Implications for Policy
The court’s ruling has various legal implications in the education sector. One is that public schools that educate disabled children should explore multiple alternatives for a child with disabilities before placing them in a regular classroom (Stone, 2019). Teachers should ensure that they try to provide specialized education to students before placing them in specialized education systems. From then, they should provide their professional opinion. A school should evaluate whether the student benefits more from being in a general education program or a self-contained setting. Another legal implication is about the federal court’s position to rule over cases of the least restrictive environment.

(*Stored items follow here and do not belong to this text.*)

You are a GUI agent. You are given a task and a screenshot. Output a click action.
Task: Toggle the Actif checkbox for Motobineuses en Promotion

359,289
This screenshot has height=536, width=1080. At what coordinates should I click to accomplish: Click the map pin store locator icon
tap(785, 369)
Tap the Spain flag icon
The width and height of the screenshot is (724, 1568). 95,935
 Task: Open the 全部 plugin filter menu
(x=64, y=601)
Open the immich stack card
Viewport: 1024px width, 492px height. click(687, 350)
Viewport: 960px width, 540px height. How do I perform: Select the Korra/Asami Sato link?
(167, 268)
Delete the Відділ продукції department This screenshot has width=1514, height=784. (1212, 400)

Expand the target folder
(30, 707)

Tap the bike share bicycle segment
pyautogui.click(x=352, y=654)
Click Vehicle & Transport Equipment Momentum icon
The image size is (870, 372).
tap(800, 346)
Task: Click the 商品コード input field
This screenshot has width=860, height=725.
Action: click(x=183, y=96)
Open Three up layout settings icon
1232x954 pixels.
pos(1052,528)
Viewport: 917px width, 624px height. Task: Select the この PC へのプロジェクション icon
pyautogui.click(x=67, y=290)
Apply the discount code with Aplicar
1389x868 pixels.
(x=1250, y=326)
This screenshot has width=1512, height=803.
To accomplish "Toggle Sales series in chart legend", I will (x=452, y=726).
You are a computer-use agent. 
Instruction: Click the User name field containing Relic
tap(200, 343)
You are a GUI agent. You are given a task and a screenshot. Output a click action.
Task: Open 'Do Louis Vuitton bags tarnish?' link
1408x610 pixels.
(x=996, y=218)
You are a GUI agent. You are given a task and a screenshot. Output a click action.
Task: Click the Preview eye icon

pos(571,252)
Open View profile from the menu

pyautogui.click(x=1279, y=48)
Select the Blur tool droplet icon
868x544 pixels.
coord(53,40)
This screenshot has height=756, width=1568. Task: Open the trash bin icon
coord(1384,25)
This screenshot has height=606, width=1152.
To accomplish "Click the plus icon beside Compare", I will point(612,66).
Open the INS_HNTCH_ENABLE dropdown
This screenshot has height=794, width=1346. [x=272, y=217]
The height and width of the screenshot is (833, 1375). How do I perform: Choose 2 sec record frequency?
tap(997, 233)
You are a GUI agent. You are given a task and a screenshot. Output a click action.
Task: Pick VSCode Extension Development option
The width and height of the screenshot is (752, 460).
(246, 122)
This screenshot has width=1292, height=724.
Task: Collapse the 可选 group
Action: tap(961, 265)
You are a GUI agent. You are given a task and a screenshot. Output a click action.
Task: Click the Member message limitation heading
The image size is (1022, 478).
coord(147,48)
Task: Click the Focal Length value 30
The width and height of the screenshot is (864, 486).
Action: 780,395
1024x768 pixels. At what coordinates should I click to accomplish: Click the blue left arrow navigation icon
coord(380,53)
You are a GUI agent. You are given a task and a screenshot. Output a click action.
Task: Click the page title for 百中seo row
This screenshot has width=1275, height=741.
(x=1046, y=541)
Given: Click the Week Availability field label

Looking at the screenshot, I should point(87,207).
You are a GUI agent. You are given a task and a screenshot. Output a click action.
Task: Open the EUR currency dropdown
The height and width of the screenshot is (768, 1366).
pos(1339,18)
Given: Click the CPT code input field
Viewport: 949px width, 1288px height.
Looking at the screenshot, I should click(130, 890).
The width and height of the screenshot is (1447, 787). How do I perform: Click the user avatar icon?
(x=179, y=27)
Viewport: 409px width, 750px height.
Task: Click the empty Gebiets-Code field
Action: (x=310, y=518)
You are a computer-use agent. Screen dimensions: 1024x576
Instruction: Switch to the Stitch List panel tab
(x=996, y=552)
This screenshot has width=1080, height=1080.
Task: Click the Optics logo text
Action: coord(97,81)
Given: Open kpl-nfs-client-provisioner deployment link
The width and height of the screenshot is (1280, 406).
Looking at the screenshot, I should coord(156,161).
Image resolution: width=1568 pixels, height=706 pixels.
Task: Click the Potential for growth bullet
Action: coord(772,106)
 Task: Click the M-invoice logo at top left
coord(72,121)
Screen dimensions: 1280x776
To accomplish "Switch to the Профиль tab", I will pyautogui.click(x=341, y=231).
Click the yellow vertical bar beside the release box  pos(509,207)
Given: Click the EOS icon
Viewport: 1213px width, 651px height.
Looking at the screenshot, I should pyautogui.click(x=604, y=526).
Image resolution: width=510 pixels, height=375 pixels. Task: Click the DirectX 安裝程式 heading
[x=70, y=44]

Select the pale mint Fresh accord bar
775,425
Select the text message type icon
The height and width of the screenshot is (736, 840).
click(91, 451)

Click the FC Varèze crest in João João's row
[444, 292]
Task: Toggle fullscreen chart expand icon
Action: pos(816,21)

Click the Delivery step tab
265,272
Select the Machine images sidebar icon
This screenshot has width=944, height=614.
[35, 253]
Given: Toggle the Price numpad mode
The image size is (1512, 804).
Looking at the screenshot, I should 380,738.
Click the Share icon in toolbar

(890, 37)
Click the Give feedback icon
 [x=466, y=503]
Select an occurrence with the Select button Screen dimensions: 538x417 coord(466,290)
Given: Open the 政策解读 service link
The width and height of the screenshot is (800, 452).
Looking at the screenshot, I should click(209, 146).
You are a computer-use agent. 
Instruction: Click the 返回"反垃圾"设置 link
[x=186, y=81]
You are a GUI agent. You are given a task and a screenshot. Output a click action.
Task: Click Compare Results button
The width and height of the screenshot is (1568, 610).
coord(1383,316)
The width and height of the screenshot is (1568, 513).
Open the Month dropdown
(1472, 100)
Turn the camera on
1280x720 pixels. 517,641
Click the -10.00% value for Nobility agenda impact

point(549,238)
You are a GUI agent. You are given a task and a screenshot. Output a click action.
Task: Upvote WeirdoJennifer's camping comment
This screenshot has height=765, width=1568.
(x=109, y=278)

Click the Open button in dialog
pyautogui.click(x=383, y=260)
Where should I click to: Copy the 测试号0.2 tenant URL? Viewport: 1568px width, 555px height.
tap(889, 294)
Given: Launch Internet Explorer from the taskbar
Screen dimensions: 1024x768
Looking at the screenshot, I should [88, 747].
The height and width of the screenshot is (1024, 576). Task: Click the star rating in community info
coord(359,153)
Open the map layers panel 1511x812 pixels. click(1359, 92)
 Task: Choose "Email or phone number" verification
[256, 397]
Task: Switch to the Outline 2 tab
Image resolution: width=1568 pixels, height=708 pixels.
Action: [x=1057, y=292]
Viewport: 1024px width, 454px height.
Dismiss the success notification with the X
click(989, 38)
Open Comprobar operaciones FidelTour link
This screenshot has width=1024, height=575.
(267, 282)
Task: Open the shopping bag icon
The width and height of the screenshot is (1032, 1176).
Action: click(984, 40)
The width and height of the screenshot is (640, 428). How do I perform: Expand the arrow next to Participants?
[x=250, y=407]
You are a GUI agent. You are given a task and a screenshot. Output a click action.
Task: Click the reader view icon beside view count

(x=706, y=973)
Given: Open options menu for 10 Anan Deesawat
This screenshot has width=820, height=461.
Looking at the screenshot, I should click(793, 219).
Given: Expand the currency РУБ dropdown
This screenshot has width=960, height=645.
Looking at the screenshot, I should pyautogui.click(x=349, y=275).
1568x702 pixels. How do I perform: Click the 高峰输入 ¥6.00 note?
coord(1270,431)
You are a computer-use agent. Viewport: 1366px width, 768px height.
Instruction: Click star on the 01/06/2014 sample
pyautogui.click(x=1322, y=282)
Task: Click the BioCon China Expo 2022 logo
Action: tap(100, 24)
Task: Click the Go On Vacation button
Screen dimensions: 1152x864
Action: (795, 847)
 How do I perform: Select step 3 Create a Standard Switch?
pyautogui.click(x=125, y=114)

Despite IDEA’s presumption on mainstreaming, the federal court is not licensed to disapprove findings established in state administrative proceedings. The court does not also have the license to suggest its views of sound educational policy on behalf of local school authorities ( Hartmann v. Loudoun County Board of Education , 1997). Another implication is that districts must ensure that students study in the least restrictive environment. Schools should not discriminate against students with disabilities in any way possible but must ensure that disabled children study with their peers to the maximum extent possible and appropriate (Stone, 2019). In the end, schools will avoid any legal liabilities associated with the discrimination of disabled students.
References
DeVries v. Fairfax County School Bd ., 674 F. Supp. 1219 (E.D. Va. 1987).
Hartmann v. Loudoun County Board of Education , 118 F.3d 996 (4th Cir. 1997).
Katsiyannis, A., & Herbst, M. A. R. I. A. (2004). Minimize litigation in special education. Intervention in School and Clinic , 40 (2), 106-110.
Stone, D. H. (2019). The Least Restrictive Environment for Providing Education, Treatment, and Community Services for Persons with Disabilities: Rethinking the Concept. Touro L. Rev. , 35 , 523.